Segundo Rijasoa Andriamanana, objetivo era mascarar sabor amargo de tônico anunciado como cura para o coronavírus; bebida não tem comprovação científica - Getty Images
Segundo Rijasoa Andriamanana, objetivo era mascarar sabor amargo de tônico anunciado como cura para o coronavírus; bebida não tem comprovação científica Imagem: Getty Images
do UOL

Do UOL, em São Paulo

05/06/2020 17h21

A ministra da Educação de Madagascar, Rijasoa Andriamanana, foi demitida ontem após tornar públicos os planos de US$ 2 milhões (mais de R$ 9,9 milhões) em pirulitos para estudantes do país, localizado na África Oriental.

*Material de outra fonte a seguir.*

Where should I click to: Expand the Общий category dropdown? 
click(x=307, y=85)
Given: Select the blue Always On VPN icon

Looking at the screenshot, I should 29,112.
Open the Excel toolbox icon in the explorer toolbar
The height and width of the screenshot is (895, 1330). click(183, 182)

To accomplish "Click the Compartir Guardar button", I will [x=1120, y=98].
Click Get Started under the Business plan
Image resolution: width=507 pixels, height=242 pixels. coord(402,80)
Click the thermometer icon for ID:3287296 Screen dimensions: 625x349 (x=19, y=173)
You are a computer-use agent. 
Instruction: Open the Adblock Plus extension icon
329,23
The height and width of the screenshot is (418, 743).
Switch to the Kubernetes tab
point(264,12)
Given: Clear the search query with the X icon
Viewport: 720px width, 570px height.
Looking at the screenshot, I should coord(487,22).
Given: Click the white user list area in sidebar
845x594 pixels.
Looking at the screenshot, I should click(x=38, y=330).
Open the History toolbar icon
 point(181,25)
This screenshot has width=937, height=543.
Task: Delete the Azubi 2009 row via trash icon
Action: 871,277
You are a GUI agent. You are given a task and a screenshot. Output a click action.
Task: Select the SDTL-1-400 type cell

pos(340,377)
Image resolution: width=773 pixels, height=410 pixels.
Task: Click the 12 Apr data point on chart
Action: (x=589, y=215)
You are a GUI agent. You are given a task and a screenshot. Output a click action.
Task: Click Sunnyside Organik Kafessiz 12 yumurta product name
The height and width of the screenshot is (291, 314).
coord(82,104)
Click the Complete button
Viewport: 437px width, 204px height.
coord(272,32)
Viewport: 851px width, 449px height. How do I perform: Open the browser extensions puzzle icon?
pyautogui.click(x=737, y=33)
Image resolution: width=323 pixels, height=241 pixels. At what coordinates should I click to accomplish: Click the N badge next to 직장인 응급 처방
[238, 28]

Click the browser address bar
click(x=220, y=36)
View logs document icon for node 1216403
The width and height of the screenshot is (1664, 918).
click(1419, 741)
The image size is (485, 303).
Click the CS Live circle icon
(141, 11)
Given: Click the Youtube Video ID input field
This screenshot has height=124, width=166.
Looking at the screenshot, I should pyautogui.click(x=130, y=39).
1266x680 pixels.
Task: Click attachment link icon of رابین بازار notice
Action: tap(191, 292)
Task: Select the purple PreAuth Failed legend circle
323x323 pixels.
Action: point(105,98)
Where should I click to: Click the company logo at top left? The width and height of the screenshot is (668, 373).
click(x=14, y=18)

Segundo o site da BBC, a ideia de Andriamanana era mascarar o sabor amargo de um tônico que o presidente do país, Andry Rajoelina, vem promovendo como cura para o novo coronavírus. A agência de notícias AFP informa que cada estudante do país receberia três pirulitos.

Não há comprovação científica a respeito da eficácia do tônico. Segundo a Academia Médica Nacional do país, o produto à base de artemísia pode oferecer riscos à saúde da população.

Rajoelina barrou a iniciativa da ministra, que, de acordo com o site da TV queniana K24 TV, abriu mão do plano frente à negativa presidencial. Após a decisão, o governo do país anunciou a demissão da ministra, que foi substituída por Elia Béatrice Assoumacou.

De acordo com dados da Universade Johns Hopkins, nos Estados Unidos, Madagascar registrou 975 casos do novo coronavírus desde o início da pandemia, com 201 pacientes recuperados e sete óbitos causados pela covid-19.